Mike Perham managed to turbo-boost Sidekiq for v4, making it six times faster. This in itself is good news for those of us who use it and his write-up is also of interest. #perfmatters

The perf tricks that made this possible:

  1. Redis -> worker communication (dispatching new jobs to work on): Instead of a single, global, thread on the client taking requests from Redis and locally dispatching them, every worker now gets its own direct line to Redis.
  2. Worker -> Redis communication (reporting when a job is complete): Instead of workers constantly updating the server, there’s now a client-side proxy that updates it in batches every few seconds, ie it buffers up the pending updates and periodically sends them in a multiplexed message.
  3. Refactored to do direct thread manipulation instead of relying on Celluloid.

Very interesting that (1) and (2) are almost the inverse of each other. Redis → worker job assignment has been switched from a global model to a per-worker model, while Worker → Redis job completion reporting has been switched from a per-worker model to a global model. So that’s the time-honoured pendulum swing between centralisation and decentralisation, in a nutshell.

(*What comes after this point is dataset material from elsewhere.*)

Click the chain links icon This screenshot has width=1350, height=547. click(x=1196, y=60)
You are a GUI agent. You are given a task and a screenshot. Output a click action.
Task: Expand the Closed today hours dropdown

Also, as a commenter notes, it’s not obvious how much has been gained by the withdrawal of Celluloid. Removing a library can not only increase complexity, but can be counter-productive to performance if the library captures years of performance boosts you’ll otherwise have to learn yourself. Nevertheless, in the case of Celluloid, it was really there to simplify the multithreading programming effort, and given how important this is to Sidekiq, it’s the kind of thing that often makes sense to take full control of. (The dubious refactorings are those where some peripheral feature like logging just had to be home-made. In the case of mission-critical functionality, there’s often a lot to be said for DYI.)